Questions raised over water markets

New research suggests that major investments in forestry to improve water flows could be misguided – and has raised profound questions over market-based water payment schemes. A four-year study by the UK’s Forestry Research Programme (FRP) challenges the assumption that forested land is necessarily better for water management than grassland, and argues that schemes that make payments to landowners linked to local water flows may be open to “complex litigation”.

“What we’re concerned about are leakages between watersheds.
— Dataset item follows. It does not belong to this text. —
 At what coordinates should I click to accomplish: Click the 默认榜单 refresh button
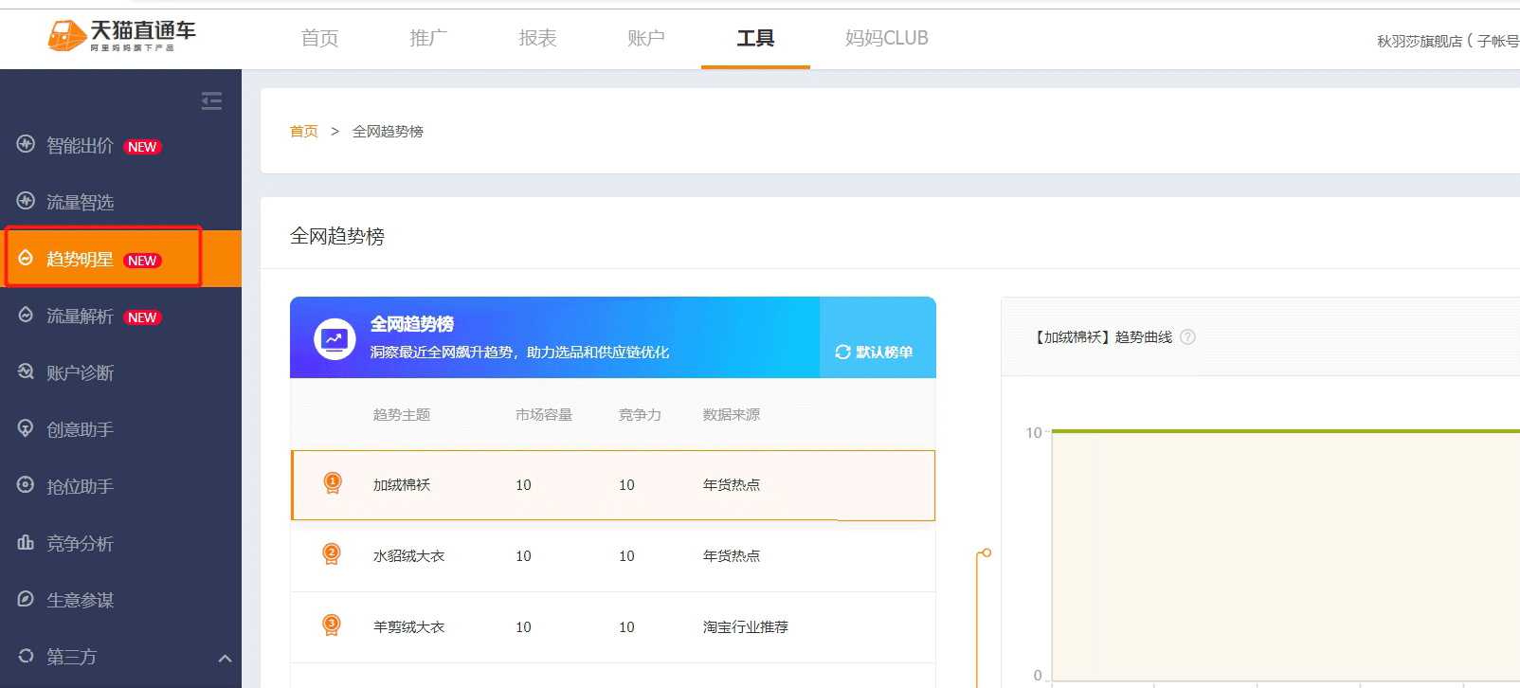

They’re very difficult to measure,” says John Palmer, the UK-based FRP programme manager. “We now think that any [such scheme] should be done on a broader scale.”

 

Researchers open electronic hurricane market

Meteorologists, other experts and students are now able to make money by accurately predicting where hurricanes will make landfall in the US, thanks to a new electronic futures market started by three professors at the University of Miami. The Hurricane Futures Market will allow participants to invest between $5 and $500 in “securities whose payoff depends on where a given hurricane makes its first landfall”.
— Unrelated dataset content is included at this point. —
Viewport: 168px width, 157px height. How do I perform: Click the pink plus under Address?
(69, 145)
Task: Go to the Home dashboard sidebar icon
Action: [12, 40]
The goal of the market is to assess how individuals use hurricane information and is modelled on the predictive success of other futures markets, such as the “prediction markets” for Federal Reserve interest rate policy decisions, movie box-office receipts, Nobel prizes and, most famously, US presidential elections. The assumption is these markets’ accuracy is derived from the wide number of sources that participants use to come to their views.

 

€60 million for new Impax renewables fund

Impax Group has raised €60 million ($73 million) into a private equity fund targeting renewable energy projects. The UK-based boutique finance group is hoping to raise at least €125 million into its New Energy Fund, which will focus on wind, co-generation, energy-from-waste, hydro and solar, predominantly in Western Europe.

“This is intended to be a very flexible investment instrument, reflecting the fact that developers are in very different places from a financial point of view,” says Ian Simm, managing director of Impax Asset Management, which will manage the fund.

 

Sydney Futures Exchange mulls water market

The Sydney Futures Exchange (SFE) is considering establishing what it says would be the world’s first futures market in water availability risk.
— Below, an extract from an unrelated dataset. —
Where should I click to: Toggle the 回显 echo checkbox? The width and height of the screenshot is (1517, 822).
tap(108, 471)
The SFE proposes developing a series of regional indexes of water availability, with the listing of futures contracts on each regional index providing a mechanism for users to hedge the financial costs of fluctuating water levels.

 

NSW to trial biodiversity bank

A scheme that would allow developers to offset the effects of habitat destruction by buying credits from a biodiversity bank is to be trialled by the New South Wales environment department.

The revenue collected from various developers in a region would be used to fund offsetting biodiversity conservation projects in the same region.

 

Summer heat drives NOx prices

Despite a relatively cool start to the summer, recent sustained high temperatures in the Northeast and Midwest helped drive US nitrogen oxide allowance prices as high as $3,000 per ton, surpassing market participants’ expectations.

“We were surprised to see [2005 allowances] go at a premium,” says Peter Zaborowsky, managing director at New York-based brokerage Evolution Markets. “We thought – before the heat-inspired rally – that the 2005s would fall to the level of the 2004s.”

 

Laggards rewarded by WEEE slippage

Despite the EU’s deadline having passed, implementation of its directive on waste electrical and electronic equipment is far from complete – rewarding companies that have failed to take action, according to a leading lawyer.

Countries were supposed to have set up systems for the collection and environmentally sound disposal of such equipment, funded by manufacturers, by 13 August, but a number have yet to do so.

The delays are something of a blow for companies that have taken early action, says Owen Lomas, UK-based head of the global environmental group at law firm Allen & Overy. “For those companies that have taken this very seriously, it’s frustrating, but others that have been far less diligent are laughing."